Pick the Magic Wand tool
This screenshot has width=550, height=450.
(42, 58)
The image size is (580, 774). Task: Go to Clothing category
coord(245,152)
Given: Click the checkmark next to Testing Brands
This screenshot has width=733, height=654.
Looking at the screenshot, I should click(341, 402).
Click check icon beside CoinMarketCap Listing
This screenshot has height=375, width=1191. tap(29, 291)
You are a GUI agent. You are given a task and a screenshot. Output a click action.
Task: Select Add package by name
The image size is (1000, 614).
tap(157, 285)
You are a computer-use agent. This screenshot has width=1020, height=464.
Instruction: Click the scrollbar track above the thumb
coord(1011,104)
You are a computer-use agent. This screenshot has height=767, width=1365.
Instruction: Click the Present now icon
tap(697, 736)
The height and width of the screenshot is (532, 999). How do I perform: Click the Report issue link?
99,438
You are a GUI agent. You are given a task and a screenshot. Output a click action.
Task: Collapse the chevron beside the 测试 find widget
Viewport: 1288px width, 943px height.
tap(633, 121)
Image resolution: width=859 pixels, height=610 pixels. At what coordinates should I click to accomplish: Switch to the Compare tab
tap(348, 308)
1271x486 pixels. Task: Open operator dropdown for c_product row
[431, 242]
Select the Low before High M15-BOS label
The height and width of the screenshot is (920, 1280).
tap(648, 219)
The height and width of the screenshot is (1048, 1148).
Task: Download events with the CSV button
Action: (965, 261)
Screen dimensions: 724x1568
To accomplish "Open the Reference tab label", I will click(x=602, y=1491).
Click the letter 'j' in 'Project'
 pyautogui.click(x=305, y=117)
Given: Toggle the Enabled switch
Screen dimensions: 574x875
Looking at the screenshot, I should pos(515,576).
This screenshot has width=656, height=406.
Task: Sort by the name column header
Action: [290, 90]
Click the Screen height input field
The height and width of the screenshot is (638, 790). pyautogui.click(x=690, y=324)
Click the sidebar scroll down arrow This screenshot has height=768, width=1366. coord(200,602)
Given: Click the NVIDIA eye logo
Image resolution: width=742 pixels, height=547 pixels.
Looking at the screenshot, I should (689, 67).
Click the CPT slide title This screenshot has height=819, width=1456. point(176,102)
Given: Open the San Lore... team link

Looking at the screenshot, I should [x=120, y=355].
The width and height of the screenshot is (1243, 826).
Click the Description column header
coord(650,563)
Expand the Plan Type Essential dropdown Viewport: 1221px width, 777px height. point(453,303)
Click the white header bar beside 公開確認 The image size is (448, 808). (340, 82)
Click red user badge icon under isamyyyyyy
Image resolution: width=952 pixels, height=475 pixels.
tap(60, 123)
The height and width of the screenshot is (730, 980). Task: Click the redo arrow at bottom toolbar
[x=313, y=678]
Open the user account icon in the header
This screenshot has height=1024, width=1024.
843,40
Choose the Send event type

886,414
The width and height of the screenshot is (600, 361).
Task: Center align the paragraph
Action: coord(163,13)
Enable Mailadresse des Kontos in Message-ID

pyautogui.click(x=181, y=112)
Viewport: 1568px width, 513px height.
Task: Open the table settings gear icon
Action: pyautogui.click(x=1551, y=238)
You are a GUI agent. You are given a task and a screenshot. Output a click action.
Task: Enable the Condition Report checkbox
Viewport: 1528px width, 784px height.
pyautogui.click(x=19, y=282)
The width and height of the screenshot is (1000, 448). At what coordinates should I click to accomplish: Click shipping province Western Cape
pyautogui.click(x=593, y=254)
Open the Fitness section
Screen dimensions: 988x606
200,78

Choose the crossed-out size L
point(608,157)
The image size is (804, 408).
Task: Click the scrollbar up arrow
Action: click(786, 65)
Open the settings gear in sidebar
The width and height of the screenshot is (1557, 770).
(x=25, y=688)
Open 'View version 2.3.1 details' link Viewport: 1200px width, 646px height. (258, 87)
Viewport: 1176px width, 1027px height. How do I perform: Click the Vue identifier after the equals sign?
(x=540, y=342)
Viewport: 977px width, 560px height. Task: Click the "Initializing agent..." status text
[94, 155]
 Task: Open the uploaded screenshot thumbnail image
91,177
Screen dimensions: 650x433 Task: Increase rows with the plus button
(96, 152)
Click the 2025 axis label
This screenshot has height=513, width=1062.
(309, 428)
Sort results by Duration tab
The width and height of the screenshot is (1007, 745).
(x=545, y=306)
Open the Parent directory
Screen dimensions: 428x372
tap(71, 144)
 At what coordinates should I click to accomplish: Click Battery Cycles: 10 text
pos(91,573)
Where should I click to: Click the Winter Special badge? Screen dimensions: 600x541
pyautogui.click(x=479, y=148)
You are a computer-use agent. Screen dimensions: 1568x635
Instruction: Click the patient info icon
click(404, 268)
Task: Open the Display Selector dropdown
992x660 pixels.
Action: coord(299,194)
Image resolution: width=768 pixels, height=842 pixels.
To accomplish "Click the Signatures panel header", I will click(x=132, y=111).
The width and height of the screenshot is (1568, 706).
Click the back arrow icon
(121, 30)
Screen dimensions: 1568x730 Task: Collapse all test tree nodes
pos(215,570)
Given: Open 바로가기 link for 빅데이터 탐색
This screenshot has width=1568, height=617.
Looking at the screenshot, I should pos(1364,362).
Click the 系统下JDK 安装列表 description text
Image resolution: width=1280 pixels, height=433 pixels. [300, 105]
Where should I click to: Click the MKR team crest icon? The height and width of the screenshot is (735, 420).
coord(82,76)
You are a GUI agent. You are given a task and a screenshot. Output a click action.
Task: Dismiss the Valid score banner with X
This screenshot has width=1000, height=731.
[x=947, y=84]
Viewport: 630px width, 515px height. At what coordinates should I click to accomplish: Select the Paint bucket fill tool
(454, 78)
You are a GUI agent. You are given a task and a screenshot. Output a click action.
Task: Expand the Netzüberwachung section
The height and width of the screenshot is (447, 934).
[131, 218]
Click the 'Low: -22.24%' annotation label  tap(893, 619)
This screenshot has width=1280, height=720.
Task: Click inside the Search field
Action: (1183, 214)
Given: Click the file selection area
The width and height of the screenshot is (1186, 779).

→ Work instructions: Please print out every record exactly as it is written.

→ Exercise result:
Pick the Magic Wand tool
This screenshot has width=550, height=450.
(42, 58)
The image size is (580, 774). Task: Go to Clothing category
coord(245,152)
Given: Click the checkmark next to Testing Brands
This screenshot has width=733, height=654.
Looking at the screenshot, I should click(341, 402).
Click check icon beside CoinMarketCap Listing
This screenshot has height=375, width=1191. tap(29, 291)
You are a GUI agent. You are given a task and a screenshot. Output a click action.
Task: Select Add package by name
The image size is (1000, 614).
tap(157, 285)
You are a computer-use agent. This screenshot has width=1020, height=464.
Instruction: Click the scrollbar track above the thumb
coord(1011,104)
You are a computer-use agent. This screenshot has height=767, width=1365.
Instruction: Click the Present now icon
tap(697, 736)
The height and width of the screenshot is (532, 999). How do I perform: Click the Report issue link?
99,438
You are a GUI agent. You are given a task and a screenshot. Output a click action.
Task: Collapse the chevron beside the 测试 find widget
Viewport: 1288px width, 943px height.
tap(633, 121)
Image resolution: width=859 pixels, height=610 pixels. At what coordinates should I click to accomplish: Switch to the Compare tab
tap(348, 308)
1271x486 pixels. Task: Open operator dropdown for c_product row
[431, 242]
Select the Low before High M15-BOS label
The height and width of the screenshot is (920, 1280).
tap(648, 219)
The height and width of the screenshot is (1048, 1148).
Task: Download events with the CSV button
Action: (965, 261)
Screen dimensions: 724x1568
To accomplish "Open the Reference tab label", I will click(x=602, y=1491).
Click the letter 'j' in 'Project'
 pyautogui.click(x=305, y=117)
Given: Toggle the Enabled switch
Screen dimensions: 574x875
Looking at the screenshot, I should pos(515,576).
This screenshot has width=656, height=406.
Task: Sort by the name column header
Action: [290, 90]
Click the Screen height input field
The height and width of the screenshot is (638, 790). pyautogui.click(x=690, y=324)
Click the sidebar scroll down arrow This screenshot has height=768, width=1366. coord(200,602)
Given: Click the NVIDIA eye logo
Image resolution: width=742 pixels, height=547 pixels.
Looking at the screenshot, I should (689, 67).
Click the CPT slide title This screenshot has height=819, width=1456. point(176,102)
Given: Open the San Lore... team link

Looking at the screenshot, I should [x=120, y=355].
The width and height of the screenshot is (1243, 826).
Click the Description column header
coord(650,563)
Expand the Plan Type Essential dropdown Viewport: 1221px width, 777px height. point(453,303)
Click the white header bar beside 公開確認 The image size is (448, 808). (340, 82)
Click red user badge icon under isamyyyyyy
Image resolution: width=952 pixels, height=475 pixels.
tap(60, 123)
The height and width of the screenshot is (730, 980). Task: Click the redo arrow at bottom toolbar
[x=313, y=678]
Open the user account icon in the header
This screenshot has height=1024, width=1024.
843,40
Choose the Send event type

886,414
The width and height of the screenshot is (600, 361).
Task: Center align the paragraph
Action: coord(163,13)
Enable Mailadresse des Kontos in Message-ID

pyautogui.click(x=181, y=112)
Viewport: 1568px width, 513px height.
Task: Open the table settings gear icon
Action: pyautogui.click(x=1551, y=238)
You are a GUI agent. You are given a task and a screenshot. Output a click action.
Task: Enable the Condition Report checkbox
Viewport: 1528px width, 784px height.
pyautogui.click(x=19, y=282)
The width and height of the screenshot is (1000, 448). At what coordinates should I click to accomplish: Click shipping province Western Cape
pyautogui.click(x=593, y=254)
Open the Fitness section
Screen dimensions: 988x606
200,78

Choose the crossed-out size L
point(608,157)
The image size is (804, 408).
Task: Click the scrollbar up arrow
Action: click(786, 65)
Open the settings gear in sidebar
The width and height of the screenshot is (1557, 770).
(x=25, y=688)
Open 'View version 2.3.1 details' link Viewport: 1200px width, 646px height. (258, 87)
Viewport: 1176px width, 1027px height. How do I perform: Click the Vue identifier after the equals sign?
(x=540, y=342)
Viewport: 977px width, 560px height. Task: Click the "Initializing agent..." status text
[94, 155]
 Task: Open the uploaded screenshot thumbnail image
91,177
Screen dimensions: 650x433 Task: Increase rows with the plus button
(96, 152)
Click the 2025 axis label
This screenshot has height=513, width=1062.
(309, 428)
Sort results by Duration tab
The width and height of the screenshot is (1007, 745).
(x=545, y=306)
Open the Parent directory
Screen dimensions: 428x372
tap(71, 144)
 At what coordinates should I click to accomplish: Click Battery Cycles: 10 text
pos(91,573)
Where should I click to: Click the Winter Special badge? Screen dimensions: 600x541
pyautogui.click(x=479, y=148)
You are a computer-use agent. Screen dimensions: 1568x635
Instruction: Click the patient info icon
click(404, 268)
Task: Open the Display Selector dropdown
992x660 pixels.
Action: coord(299,194)
Image resolution: width=768 pixels, height=842 pixels.
To accomplish "Click the Signatures panel header", I will click(x=132, y=111).
The width and height of the screenshot is (1568, 706).
Click the back arrow icon
(121, 30)
Screen dimensions: 1568x730 Task: Collapse all test tree nodes
pos(215,570)
Given: Open 바로가기 link for 빅데이터 탐색
This screenshot has width=1568, height=617.
Looking at the screenshot, I should pos(1364,362).
Click the 系统下JDK 安装列表 description text
Image resolution: width=1280 pixels, height=433 pixels. [300, 105]
Where should I click to: Click the MKR team crest icon? The height and width of the screenshot is (735, 420).
coord(82,76)
You are a GUI agent. You are given a task and a screenshot. Output a click action.
Task: Dismiss the Valid score banner with X
This screenshot has width=1000, height=731.
[x=947, y=84]
Viewport: 630px width, 515px height. At what coordinates should I click to accomplish: Select the Paint bucket fill tool
(454, 78)
You are a GUI agent. You are given a task and a screenshot. Output a click action.
Task: Expand the Netzüberwachung section
The height and width of the screenshot is (447, 934).
[131, 218]
Click the 'Low: -22.24%' annotation label  tap(893, 619)
This screenshot has width=1280, height=720.
Task: Click inside the Search field
Action: (1183, 214)
Given: Click the file selection area
The width and height of the screenshot is (1186, 779).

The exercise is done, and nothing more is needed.